Today Blossom released “So Cool” off her forthcoming project Tease! Blossom fans will recognize the single from some of her performances around town, as she’s already worked the song—along with a couple other new tracks—into some of her live sets. I was fortunate enough to get an advanced listen to her eight-track project in full, and can confidently say that “So Cool” is one of my favorites.

The entire album is produced by Portland’s HOT16 (Dan Kinto), and its first single has a breezy, summer-day-party vibe.
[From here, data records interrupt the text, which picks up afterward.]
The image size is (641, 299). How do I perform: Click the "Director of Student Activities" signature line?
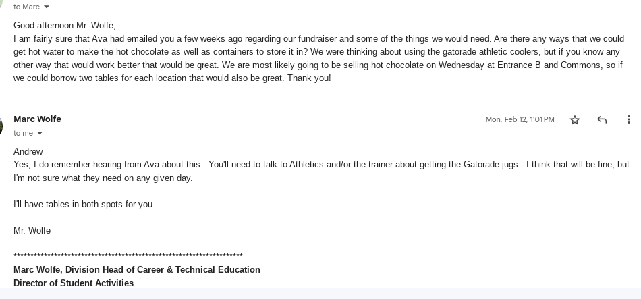[74, 283]
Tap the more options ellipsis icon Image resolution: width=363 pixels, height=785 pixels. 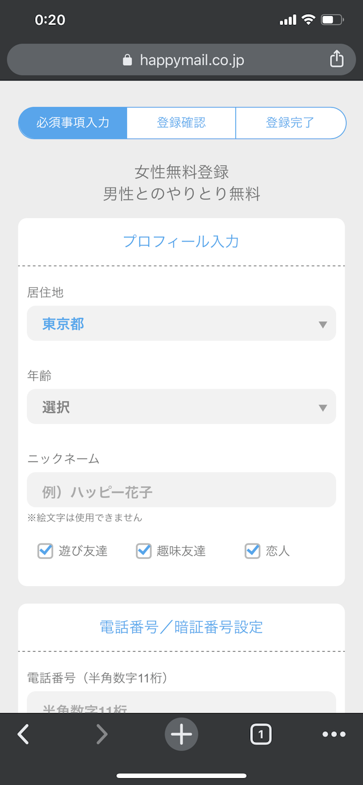334,734
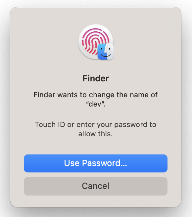Click the Touch ID or password instruction text

(96, 129)
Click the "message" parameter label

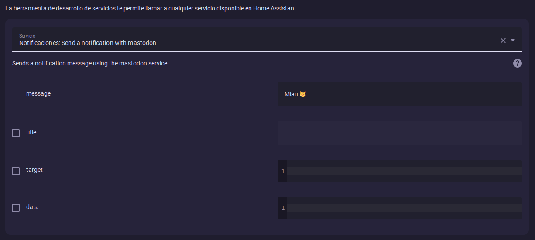[x=38, y=93]
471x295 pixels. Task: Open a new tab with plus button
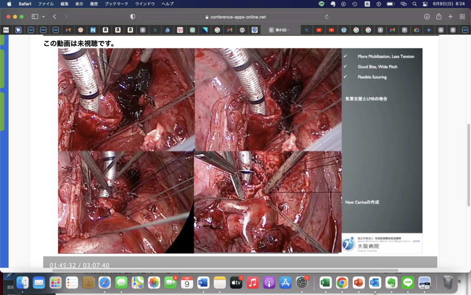[450, 17]
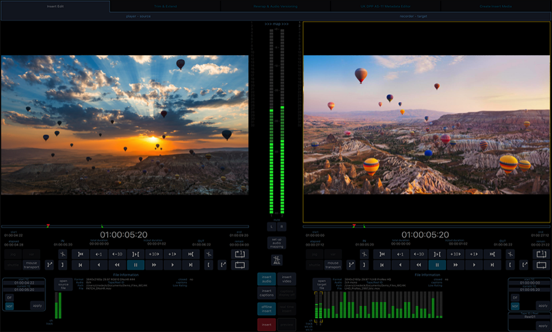This screenshot has width=552, height=332.
Task: Toggle the insert audio option
Action: 267,279
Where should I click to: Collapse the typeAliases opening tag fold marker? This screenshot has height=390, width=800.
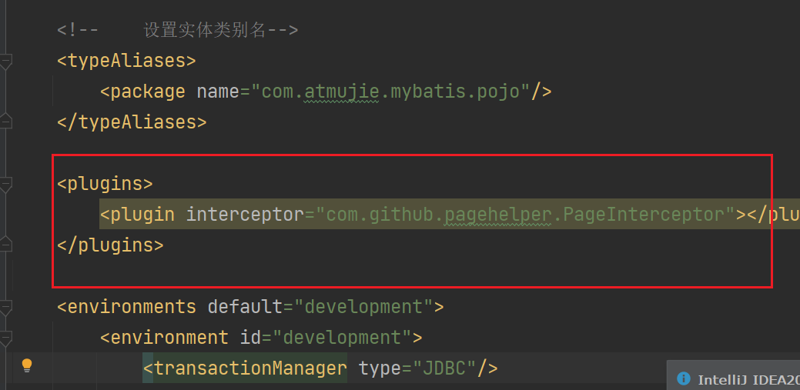tap(5, 61)
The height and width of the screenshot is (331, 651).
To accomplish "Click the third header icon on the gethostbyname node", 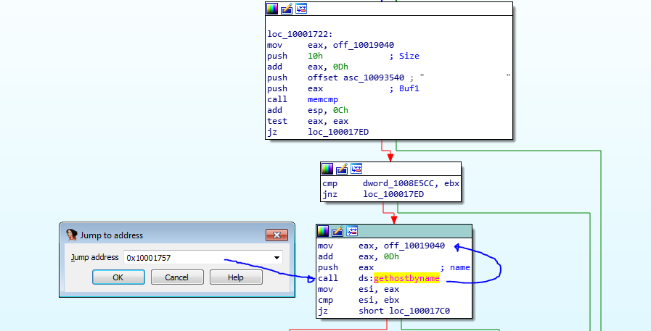I will [352, 231].
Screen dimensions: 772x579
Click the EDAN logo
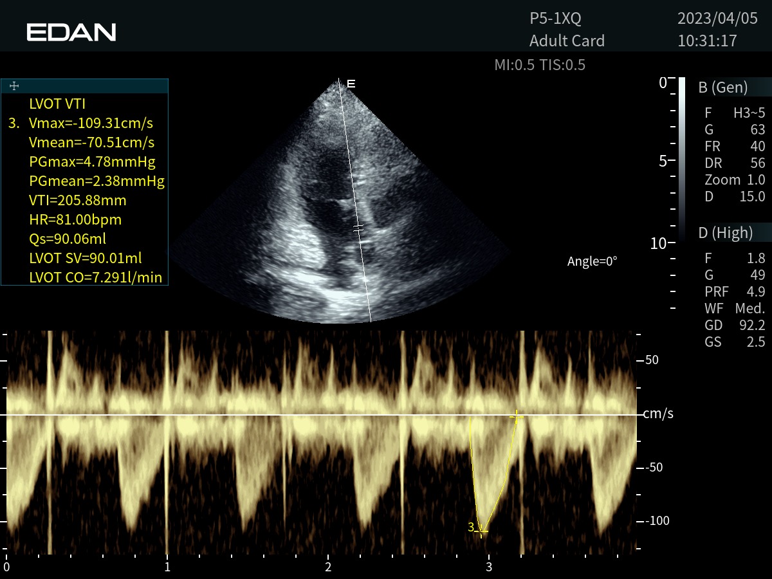coord(71,32)
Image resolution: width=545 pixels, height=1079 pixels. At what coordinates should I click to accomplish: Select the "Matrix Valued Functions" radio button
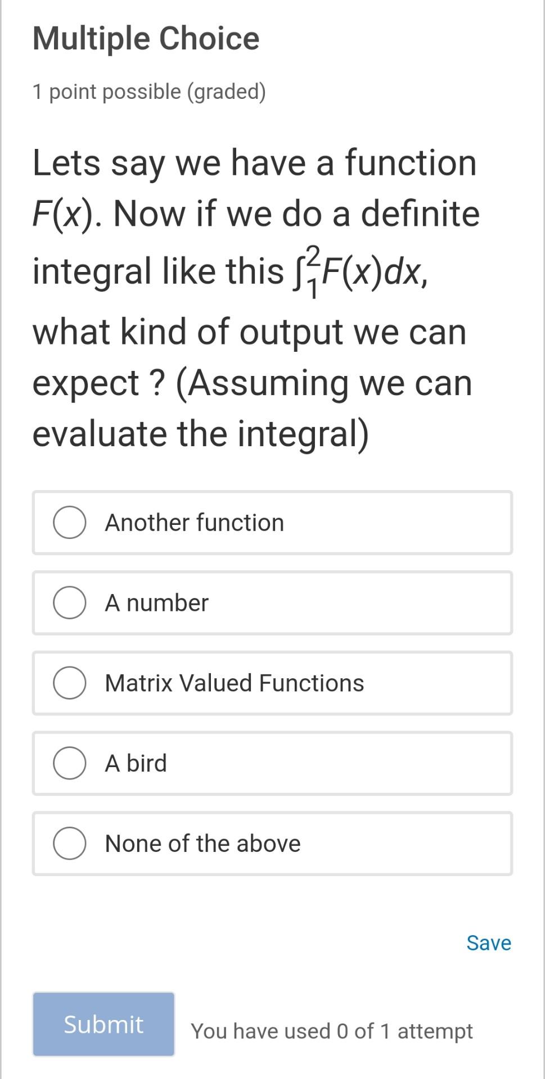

Bookended by a succession of finger-snaps and seguing into jazzy trumpets and a danceable beat, Blossom’s enticing lyrics encourage us to take a trip, take a dip, and take a sip. “Let’s take at trip down to the strip where we can find a pool and take a dip/Got shots for us lets take a sip/Get real drunk the night is what you make of it.” Yep, this song sounds like a typical dream-night out with one of Portland's most gregarious and captivating rising stars. It's definitely a vibe.

The song will no-doubt be in heavy rotation as Blossom graces outdoor stages over the next few months. (In the meantime, you can peep her at Holocene on May 25.) And the song's already earned a permanent spot on my Summer17 playlist. The 7’’ single is currently available for pre-order on Bandcamp, and is also streaming on Soundcloud. Happy listening!